> **Information**

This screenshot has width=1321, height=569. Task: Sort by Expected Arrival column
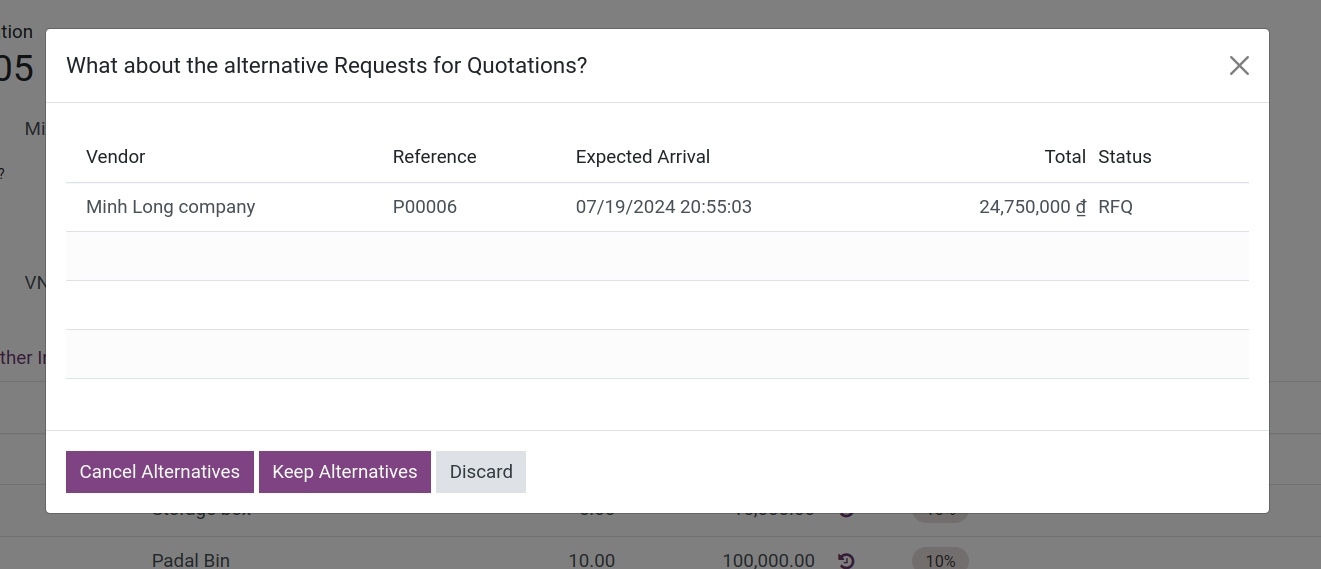click(x=643, y=157)
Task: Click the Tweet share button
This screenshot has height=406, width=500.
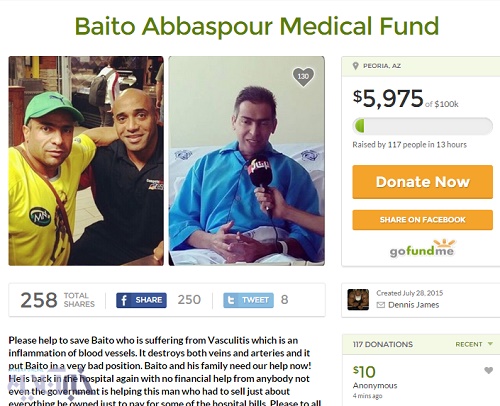Action: pyautogui.click(x=248, y=300)
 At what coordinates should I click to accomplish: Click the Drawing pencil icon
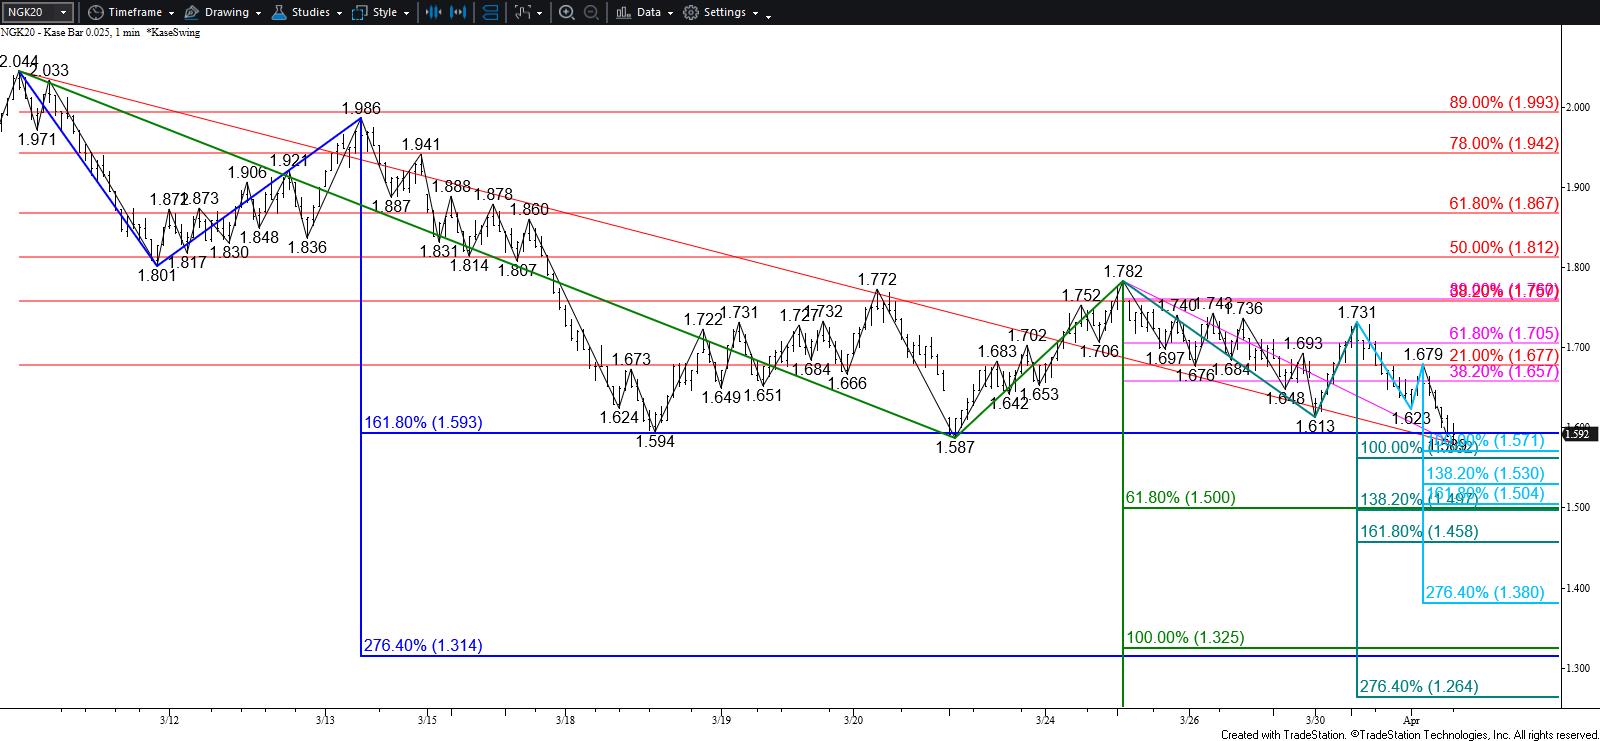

> **Your goal**
Without the pictures, return all the records precisely as they stand.

> **Response box**
This screenshot has width=1321, height=569. Task: Sort by Expected Arrival column
click(x=643, y=157)
Task: Click the Tweet share button
This screenshot has height=406, width=500.
Action: pyautogui.click(x=248, y=300)
 At what coordinates should I click to accomplish: Click the Drawing pencil icon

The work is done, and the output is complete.